WHAT THE EXERCISE ASKS: Answer with only the number of lines below where "will" appears.

Saved entries:
──────────
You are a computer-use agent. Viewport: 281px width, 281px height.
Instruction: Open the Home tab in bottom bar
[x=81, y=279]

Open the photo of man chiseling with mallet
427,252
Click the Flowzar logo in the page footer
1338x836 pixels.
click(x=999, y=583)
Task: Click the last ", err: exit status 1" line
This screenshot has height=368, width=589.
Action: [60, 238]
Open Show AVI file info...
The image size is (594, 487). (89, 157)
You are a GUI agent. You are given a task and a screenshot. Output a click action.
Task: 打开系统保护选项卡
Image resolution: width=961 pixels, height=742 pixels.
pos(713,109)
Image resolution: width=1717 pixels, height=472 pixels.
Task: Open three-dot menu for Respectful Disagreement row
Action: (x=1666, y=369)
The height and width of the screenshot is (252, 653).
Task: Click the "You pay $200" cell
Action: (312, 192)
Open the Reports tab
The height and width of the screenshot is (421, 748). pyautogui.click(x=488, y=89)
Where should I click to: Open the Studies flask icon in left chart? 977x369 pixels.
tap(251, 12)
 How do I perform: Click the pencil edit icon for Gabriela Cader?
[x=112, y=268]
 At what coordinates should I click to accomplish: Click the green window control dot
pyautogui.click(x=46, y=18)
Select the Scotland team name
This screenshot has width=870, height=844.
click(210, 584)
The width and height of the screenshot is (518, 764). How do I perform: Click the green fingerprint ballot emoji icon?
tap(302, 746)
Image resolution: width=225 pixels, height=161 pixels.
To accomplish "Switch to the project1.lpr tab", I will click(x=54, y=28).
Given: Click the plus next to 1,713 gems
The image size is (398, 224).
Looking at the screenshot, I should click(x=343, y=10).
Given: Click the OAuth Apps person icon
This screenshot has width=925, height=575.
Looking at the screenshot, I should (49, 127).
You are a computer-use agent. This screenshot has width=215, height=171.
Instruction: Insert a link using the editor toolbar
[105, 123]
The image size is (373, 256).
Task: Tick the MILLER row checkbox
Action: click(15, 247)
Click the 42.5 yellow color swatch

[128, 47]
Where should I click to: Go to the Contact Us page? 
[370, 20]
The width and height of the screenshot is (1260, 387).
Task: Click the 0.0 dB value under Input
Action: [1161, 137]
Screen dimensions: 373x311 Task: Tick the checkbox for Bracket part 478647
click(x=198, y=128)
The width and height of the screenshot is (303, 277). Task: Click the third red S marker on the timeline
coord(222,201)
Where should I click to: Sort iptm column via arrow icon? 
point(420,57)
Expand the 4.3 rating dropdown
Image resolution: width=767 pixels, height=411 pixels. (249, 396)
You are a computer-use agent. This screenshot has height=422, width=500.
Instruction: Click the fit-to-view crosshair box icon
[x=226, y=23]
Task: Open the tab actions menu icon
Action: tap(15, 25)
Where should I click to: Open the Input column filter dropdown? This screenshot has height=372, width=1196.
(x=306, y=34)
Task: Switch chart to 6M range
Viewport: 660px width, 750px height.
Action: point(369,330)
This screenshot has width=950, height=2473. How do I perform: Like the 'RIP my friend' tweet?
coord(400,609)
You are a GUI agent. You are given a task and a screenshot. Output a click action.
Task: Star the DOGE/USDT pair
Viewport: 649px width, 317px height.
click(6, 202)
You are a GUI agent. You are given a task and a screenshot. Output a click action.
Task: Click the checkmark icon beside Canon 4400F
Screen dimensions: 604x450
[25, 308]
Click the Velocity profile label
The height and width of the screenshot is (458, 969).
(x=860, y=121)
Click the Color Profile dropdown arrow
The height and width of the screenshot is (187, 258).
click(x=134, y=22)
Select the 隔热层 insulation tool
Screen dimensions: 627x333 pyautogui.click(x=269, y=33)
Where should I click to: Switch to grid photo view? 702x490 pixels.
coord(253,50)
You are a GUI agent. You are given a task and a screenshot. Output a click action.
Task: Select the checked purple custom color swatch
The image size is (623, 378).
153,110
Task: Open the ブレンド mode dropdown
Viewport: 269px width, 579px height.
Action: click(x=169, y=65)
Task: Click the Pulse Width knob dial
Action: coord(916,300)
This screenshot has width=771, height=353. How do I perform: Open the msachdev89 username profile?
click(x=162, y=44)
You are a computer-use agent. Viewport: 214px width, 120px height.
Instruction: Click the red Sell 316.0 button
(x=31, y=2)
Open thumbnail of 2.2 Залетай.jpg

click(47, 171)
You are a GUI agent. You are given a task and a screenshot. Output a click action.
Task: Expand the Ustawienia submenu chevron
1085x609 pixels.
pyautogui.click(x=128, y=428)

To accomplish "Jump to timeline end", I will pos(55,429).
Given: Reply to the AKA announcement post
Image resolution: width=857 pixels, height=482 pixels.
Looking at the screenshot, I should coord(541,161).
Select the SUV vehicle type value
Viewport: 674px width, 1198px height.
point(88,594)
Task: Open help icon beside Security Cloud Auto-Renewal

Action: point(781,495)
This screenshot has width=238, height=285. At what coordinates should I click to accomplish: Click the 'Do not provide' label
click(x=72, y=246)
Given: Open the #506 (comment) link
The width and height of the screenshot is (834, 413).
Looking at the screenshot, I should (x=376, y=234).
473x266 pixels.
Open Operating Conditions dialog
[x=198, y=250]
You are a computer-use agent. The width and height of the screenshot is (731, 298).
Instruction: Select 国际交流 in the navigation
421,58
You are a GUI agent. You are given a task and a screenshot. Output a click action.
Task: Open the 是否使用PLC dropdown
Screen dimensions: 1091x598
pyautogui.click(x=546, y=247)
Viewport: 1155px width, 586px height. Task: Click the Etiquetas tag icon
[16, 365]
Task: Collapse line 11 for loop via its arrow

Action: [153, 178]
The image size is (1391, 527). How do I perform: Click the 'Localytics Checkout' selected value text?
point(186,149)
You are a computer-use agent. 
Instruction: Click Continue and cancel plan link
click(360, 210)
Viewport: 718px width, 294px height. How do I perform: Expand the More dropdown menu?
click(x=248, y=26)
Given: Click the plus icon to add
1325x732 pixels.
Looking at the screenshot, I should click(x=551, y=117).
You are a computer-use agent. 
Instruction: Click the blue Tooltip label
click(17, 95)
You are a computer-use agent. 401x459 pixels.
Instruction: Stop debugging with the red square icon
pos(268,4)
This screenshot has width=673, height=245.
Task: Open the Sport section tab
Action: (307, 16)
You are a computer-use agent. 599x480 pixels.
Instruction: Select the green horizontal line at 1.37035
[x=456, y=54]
──────────
ANSWER TO THE EXERCISE: 2